The rating is sensitive to the district's continued ability to manage expenditures and maintain solid reserves, while addressing operating and capital pressures associated with enrollment growth and state aid uncertainties.

CREDIT PROFILE

Tomball Independent School District, encompassing 83 square miles, is located to the northwest of the Houston metro area and serves the city of Tomball and a number of smaller communities. The district had a population of approximately 59,000 in 2013. District enrollment growth has been strong, with a current student population of about 13,000 projected to grow, on average, by about 5% annually over the next five years.

SOUND FINANCES, STRONG RESERVE LEVELS

District financial performance has been solid. Despite financial pressures related to enrollment growth and fluctuating state funding levels, the district has maintained reserves at strong levels. Unrestricted general fund balances in the last four years have been at about 50% of spending or greater. Fiscal 2013 ended with a strong unrestricted general fund balance of $52.9 million or 62.7% of spending. In fiscal 2014, the district spent $7.9 million on the purchase of 205 acres of land, which contributed to an operating deficit after transfers of $4.3 million (4.3% of spending). The year ended with a reduced general fund unrestricted balance of $50.2 million, or a still solid 50% of spending.

The fiscal 2015 budget is balanced, but the district is expecting better than budgeted performance. The current estimate for fiscal 2015 is an operating surplus of almost $3 million, driven by lower actual personnel costs due to vacancies and turnover, and increased state funding from stronger enrollment growth. The district has a history of conservative budgeting, with actual results typically outperforming budgeted projections.

Enrollment growth is projected to continue. As a result, the district will be challenged to maintain fiscal stability while addressing increases in operational and capital needs. The district has historically taken proactive measures to maintain financial balance and flexibility, including expenditure reductions and reserve set-asides. Additional, though limited, flexibility is derived from the district's current operating tax rate, which at $1.02 per $100 of TAV is $0.02 below the statutory cap.

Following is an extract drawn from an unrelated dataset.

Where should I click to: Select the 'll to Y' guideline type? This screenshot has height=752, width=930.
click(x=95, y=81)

PROXIMITY TO HOUSTON; TAX BASE GROWTH CONTINUES

The district benefits from its proximity to Houston, with many district residents commuting to jobs there. The city's economy has been expanding at a healthy pace in recent months, with major drivers including energy, healthcare, and the Port of Houston. However, the recent plunge in oil prices is expected to slow the pace of growth over the near term. Local employment has shown recent annual increases and unemployment has been declining. Harris County unemployment, 4.6% as of November 2014, declined from 5.7% a year prior and is equal to the state average and lower than the national average (5.5%). District wealth and income levels are above average.

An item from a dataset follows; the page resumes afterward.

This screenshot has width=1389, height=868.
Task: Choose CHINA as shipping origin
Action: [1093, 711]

The district was historically more rural and agricultural, but available land combined with proximity to the large Houston employment base spurred residential and accompanying retail/commercial development in recent years. The district's tax base enjoyed rapid growth of over 12% annually from fiscal 2007 through 2009. Annual growth continued, slowing for fiscal 2010 through 2013 (about 3% to 9%), but has picked up again, with annual growth of about 11% and 15% for fiscal 2014 and 2015, respectively.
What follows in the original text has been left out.